My guess to that was $c=\lambda\nu$ but, how does Frequency of light and its Wavelength changes in just the right way so there product gives the speed of light and not a speed lesser than that of light(because space is Expanding)?
A few articles also argued about its effect on Sommerfield's constant, but I've read that String theory allows Sommerfield's constant to change over time.
I am not a GR head (yet) so, this post is bound to have a lot of things wrong (or maybe, all of them) so kindly keep your explanations as descriptive as possible. It'll be really helpful if you could provide some intuitions or examples for the same.
 A: This became too long for the comments. Before I continue, maybe you should take a look at this answer too. I don't claim the following is a good answer but maybe it gives you ideas...
So I think the point is that the speed of light will vary if you are in a reference frame, that is experiencing acceleration/gravity. If you are in an inertial reference frame, the speed of light is $c$. This is in one of the links that I mentioned in the comments, but let's just illustrate it through an example. Suppose we consider an observer in the background of a Schwarzschild black hole with a Schwarzschild radius $r_S$ and a distance from the singularity of $r$. The metric is
\begin{equation}
d \tau^2 = - \left(1 - \frac{r_S}{r} \right) c^2 d t^2 + \left(1 - \frac{r_S}{r} \right)^{-1} dr^2 + r^2 d\theta^2 + r^2 \sin (\theta)^2 d\phi^2.
\end{equation}
Now if we are a particle of light following a null geodesic, we have that $d \tau=0$. The instantaneous radial velocity is
\begin{equation}
c'=\frac{dr}{dt} = \left(1 - \frac{r_S}{r} \right) c.
\end{equation}
So you see that far from the singularity, when $r\gg r_s$,  we have that $c' \rightarrow c$.  Whereas, in the vicinity of the black hole horizon, $c'$ can become arbitrarily small.
Now I think that to answer your question about the variability of space-time, you might have to repeat the same calculation for the FLRW metric, for example. You will get some variation, that I'm not sure how you can measure, but if you were to measure the speed of light locally, you'd still get $c$. I hope someone else can give a better answer to this.
A: These are different ideas. The local speed of light is constant. That is the speed of light as measured locally by an observer. This is unrelated to the increasing distance of the point from which the light was originally emitted.

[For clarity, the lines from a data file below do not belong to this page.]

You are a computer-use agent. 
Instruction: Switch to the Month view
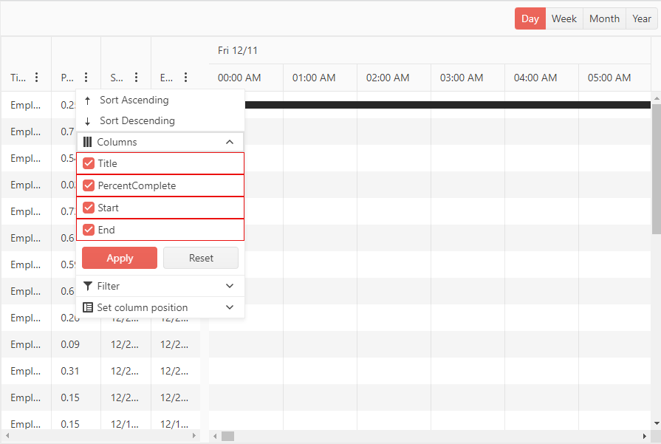pyautogui.click(x=604, y=18)
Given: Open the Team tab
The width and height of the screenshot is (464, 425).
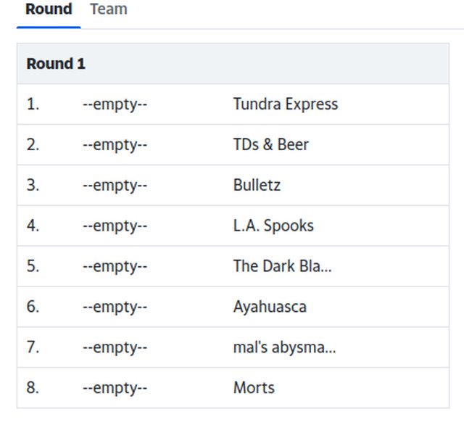Looking at the screenshot, I should click(109, 9).
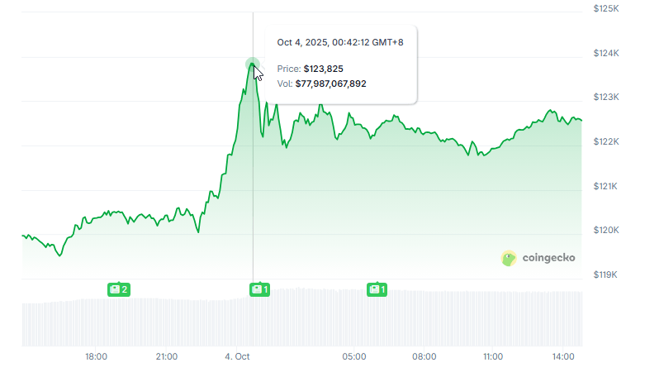Image resolution: width=645 pixels, height=372 pixels.
Task: Open the news marker showing 2 articles
Action: click(119, 289)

To deal with large regions of space, involving expansion, we have to use maps involving scaling distortions, much as we do when we map the surface of the Earth. Usually we use coordinates in which objects (galaxies) remain the same size, and distances increase over time. In such a map the coordinate speed of light does not remain constant. An equivalent way of mapping shows galaxies getting smaller over time. In such a map the radial coordinate speed of light can be constant

For this to work, the rate of time on has to be increasing, so that the observed laws of physics are the locally always the same. Since the rate of time increases, the observed frequency of light decreases. So basically, the answer to the question is that the local laws of physics remain always the same, and this means that the wavelength and frequency of light must change in just such a way that the local speed of light remains constant.